* _TO DO_
Show each line of the material below that has the word "should" in it, counting only matches with the same upper- and lowercase letters.

* _THE RECORDS_
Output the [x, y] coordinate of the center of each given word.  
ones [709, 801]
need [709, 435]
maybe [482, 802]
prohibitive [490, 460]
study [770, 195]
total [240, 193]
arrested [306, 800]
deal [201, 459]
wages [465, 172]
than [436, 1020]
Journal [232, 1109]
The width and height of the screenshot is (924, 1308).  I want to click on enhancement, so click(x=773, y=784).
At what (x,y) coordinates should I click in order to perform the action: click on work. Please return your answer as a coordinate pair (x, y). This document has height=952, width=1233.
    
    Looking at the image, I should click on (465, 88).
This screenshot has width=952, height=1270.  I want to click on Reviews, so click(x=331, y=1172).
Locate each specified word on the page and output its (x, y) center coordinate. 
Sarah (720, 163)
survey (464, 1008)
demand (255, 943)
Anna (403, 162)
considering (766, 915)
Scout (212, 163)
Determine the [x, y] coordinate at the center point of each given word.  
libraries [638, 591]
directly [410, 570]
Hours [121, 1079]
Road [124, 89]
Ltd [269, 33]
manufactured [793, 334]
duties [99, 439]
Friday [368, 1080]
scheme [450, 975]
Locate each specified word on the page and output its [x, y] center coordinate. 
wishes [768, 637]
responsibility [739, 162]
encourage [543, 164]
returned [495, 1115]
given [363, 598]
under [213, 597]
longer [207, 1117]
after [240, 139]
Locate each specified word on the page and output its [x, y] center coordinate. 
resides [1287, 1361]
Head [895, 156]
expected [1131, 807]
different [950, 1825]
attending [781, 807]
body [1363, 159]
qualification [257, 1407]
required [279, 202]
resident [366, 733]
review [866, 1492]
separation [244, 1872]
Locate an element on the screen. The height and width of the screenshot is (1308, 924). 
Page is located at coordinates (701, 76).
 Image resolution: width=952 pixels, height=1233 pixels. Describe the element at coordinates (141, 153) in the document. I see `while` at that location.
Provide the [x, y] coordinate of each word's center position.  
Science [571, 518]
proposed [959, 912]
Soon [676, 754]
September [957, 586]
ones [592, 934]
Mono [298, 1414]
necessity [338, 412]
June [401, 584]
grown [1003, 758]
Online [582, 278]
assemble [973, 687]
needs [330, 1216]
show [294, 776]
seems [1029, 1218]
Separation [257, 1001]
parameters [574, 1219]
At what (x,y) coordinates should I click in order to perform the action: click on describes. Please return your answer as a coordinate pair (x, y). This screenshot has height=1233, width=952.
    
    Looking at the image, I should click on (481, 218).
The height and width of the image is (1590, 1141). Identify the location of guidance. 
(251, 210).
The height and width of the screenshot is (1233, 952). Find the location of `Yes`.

* _SOLUTION_
At what (x,y) coordinates should I click in order to perform the action: click on work. Please return your answer as a coordinate pair (x, y). This document has height=952, width=1233.
    Looking at the image, I should click on (465, 88).
At what (x,y) coordinates should I click in order to perform the action: click on describes. Please return your answer as a coordinate pair (x, y). This screenshot has height=1233, width=952.
    Looking at the image, I should click on (481, 218).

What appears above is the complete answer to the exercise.